Personal information
- Full name: Lee St Hilaire
- Born: 15 February 1967 (age 59) Huddersfield, England

Playing information
- Position: Hooker
Club
| Years | Team | Pld | T | G | FG | P |
| 1986–97 | Huddersfield Giants | 188 | 37 | 7 | 0 | 162 |
| 1991 | Keighley Cougars | 6 | 2 | 0 | 0 | 8 |
| 1997 | Castleford Tigers | 6 | 0 | 0 | 0 | 0 |
| 1998–99 | Hunslet Hawks | 43 | 5 | 0 | 0 | 20 |
|  | Total | 243 | 44 | 7 | 0 | 190 |

Coaching information
Club
| Years | Team | Gms | W | D | L | W% |
| 2010 | Bradford Bulls |  |  |  |  |  |
- Source:

= Lee St Hilaire =

English RL coach and former rugby league footballer

Lee St Hilaire (born 15 February 1967) is an English former professional rugby league footballer who played in the 1980s and 1990s, and coached in the 2000s. He played at club level for the Huddersfield Giants, Castleford Tigers, Keighley and the Hunslet Hawks, as a .

==Coaching career==
After retiring as a player, St Hilaire returned to Huddersfield on the coaching staff, eventually becoming the club's Senior Academy coach. He left the club in March 2006 and joined Wakefield Trinity Wildcats to become assistant coach to Tony Smith.
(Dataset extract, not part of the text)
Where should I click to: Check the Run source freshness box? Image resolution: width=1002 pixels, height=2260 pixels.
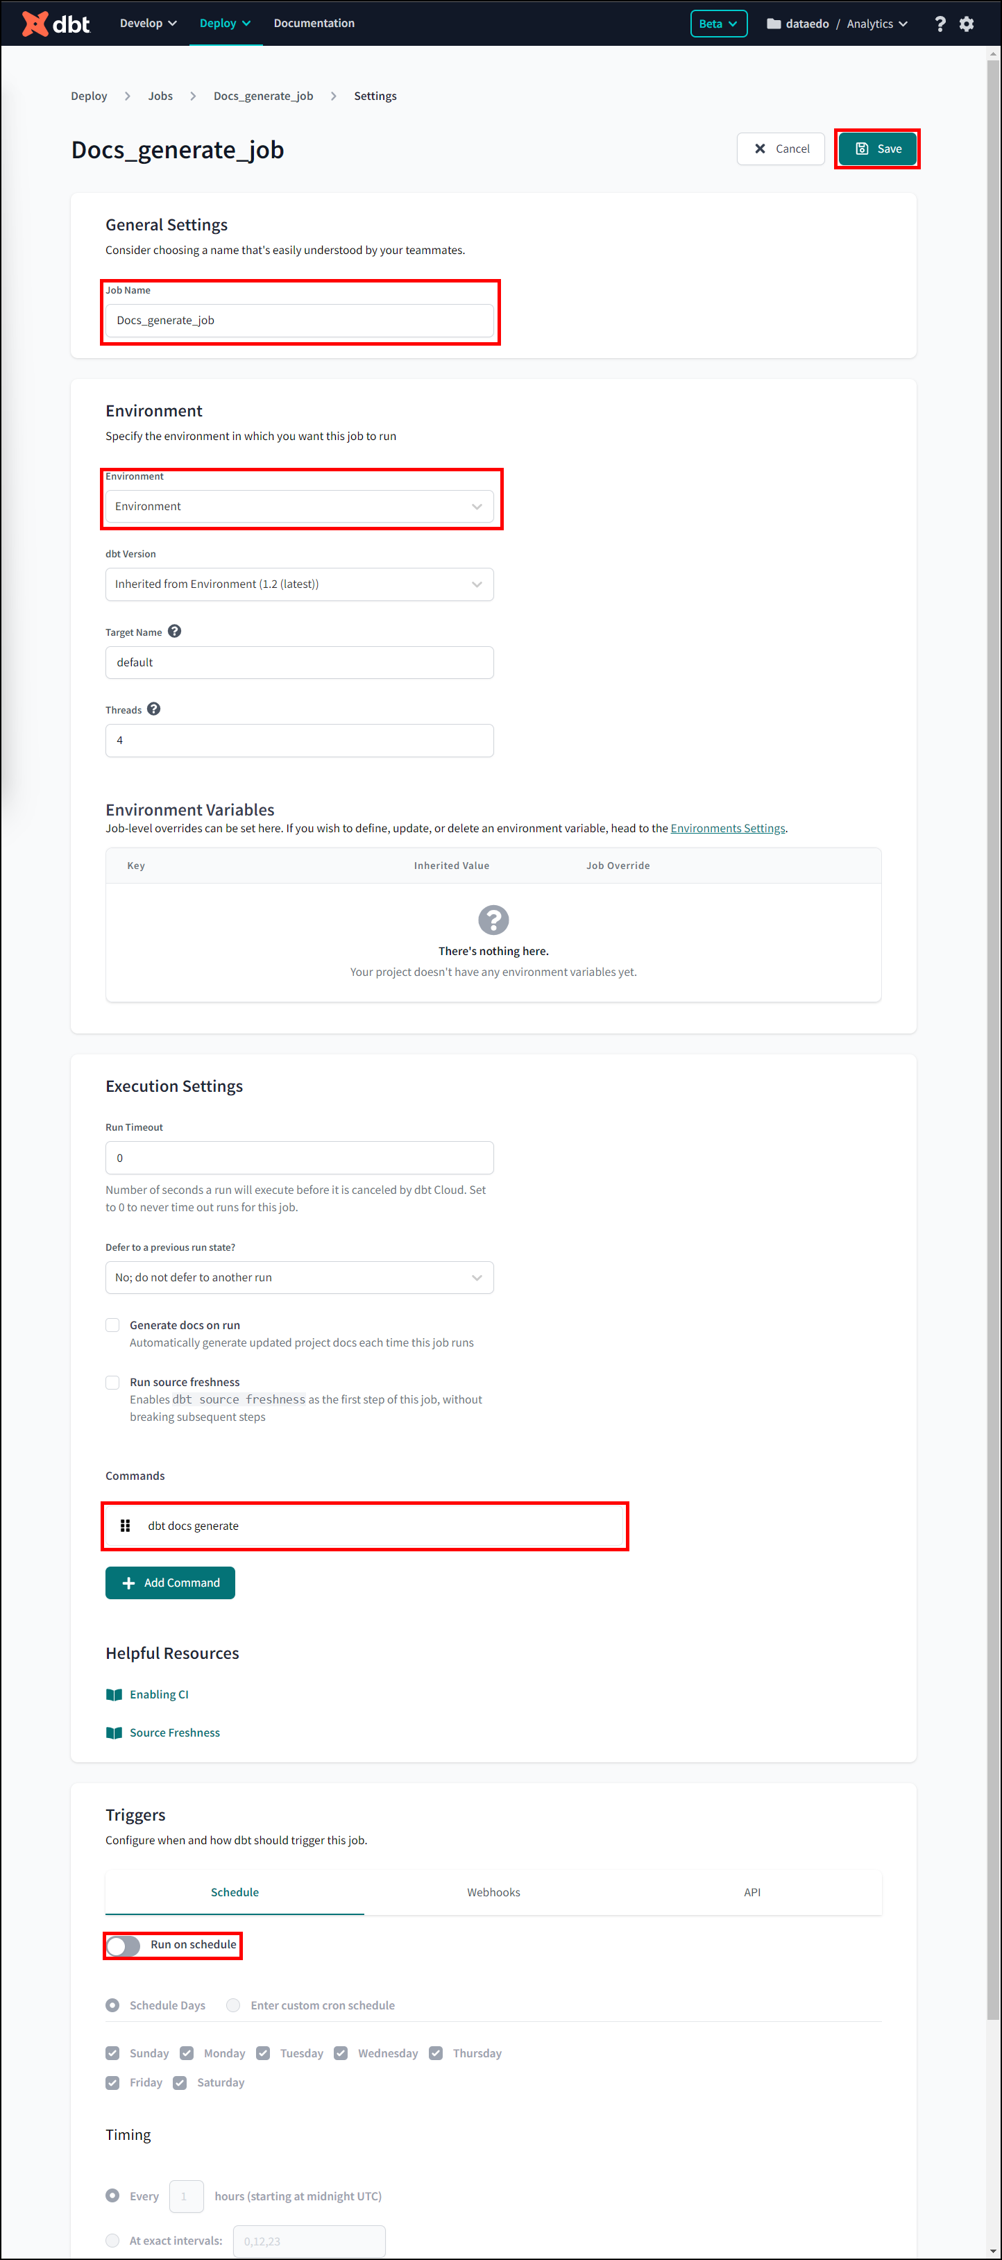(x=112, y=1382)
He left the club when Smith was sacked, and became assistant coach to Steve McNamara at Bradford Bulls later that year.

He was appointed as caretaker coach for the remainder of the 2010 season following the release of McNamara. He returned as Bradford's assistant coach in 2012 under Francis Cummins. He departed the club following Cummins' sacking in 2014.

==Personal life==
Lee St Hilaire is the brother of former rugby league footballer, Marcus St Hilaire.